Can you present the part of the records below that runs from the line containing "Identify the location of page1 page." through the end of the records as a Markdown table with the columns Row and Record line, numbering each line and skipping blank lines?
══════════
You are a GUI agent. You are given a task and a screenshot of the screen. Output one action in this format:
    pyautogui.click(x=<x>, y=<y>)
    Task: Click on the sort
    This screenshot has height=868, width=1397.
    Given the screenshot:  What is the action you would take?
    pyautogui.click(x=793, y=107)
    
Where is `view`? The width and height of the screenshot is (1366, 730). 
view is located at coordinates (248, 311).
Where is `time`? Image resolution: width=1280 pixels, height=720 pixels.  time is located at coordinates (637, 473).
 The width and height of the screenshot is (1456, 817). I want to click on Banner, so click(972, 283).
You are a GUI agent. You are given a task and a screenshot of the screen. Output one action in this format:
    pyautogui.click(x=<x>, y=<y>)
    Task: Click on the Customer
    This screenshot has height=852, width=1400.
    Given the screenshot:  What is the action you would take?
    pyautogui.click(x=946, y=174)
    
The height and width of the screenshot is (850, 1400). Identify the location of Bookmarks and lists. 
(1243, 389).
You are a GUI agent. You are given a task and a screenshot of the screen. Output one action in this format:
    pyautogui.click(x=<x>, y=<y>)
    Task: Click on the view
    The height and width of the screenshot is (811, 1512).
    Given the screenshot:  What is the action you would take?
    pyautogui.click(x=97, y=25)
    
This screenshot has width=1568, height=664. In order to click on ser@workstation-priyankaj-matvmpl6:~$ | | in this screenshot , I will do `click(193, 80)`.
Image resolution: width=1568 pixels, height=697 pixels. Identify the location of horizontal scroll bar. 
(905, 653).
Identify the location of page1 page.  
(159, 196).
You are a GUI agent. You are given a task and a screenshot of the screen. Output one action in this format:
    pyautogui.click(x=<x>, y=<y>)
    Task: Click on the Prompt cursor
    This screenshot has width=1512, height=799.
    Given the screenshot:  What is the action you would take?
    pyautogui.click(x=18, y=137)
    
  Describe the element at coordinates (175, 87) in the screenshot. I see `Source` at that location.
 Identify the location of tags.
══════════
• **Response for this exercise**:
| Row | Record line |
|---|---|
| 1 | Identify the location of page1 page.   |
| 2 | (159, 196). |
| 3 | You are a GUI agent. You are given a task and a screenshot of the screen. Output one action in this format: |
| 4 |     pyautogui.click(x=<x>, y=<y>) |
| 5 |     Task: Click on the Prompt cursor |
| 6 |     This screenshot has width=1512, height=799. |
| 7 |     Given the screenshot:  What is the action you would take? |
| 8 |     pyautogui.click(x=18, y=137) |
| 9 |   Describe the element at coordinates (175, 87) in the screenshot. I see `Source` at that location. |
| 10 |  Identify the location of tags. |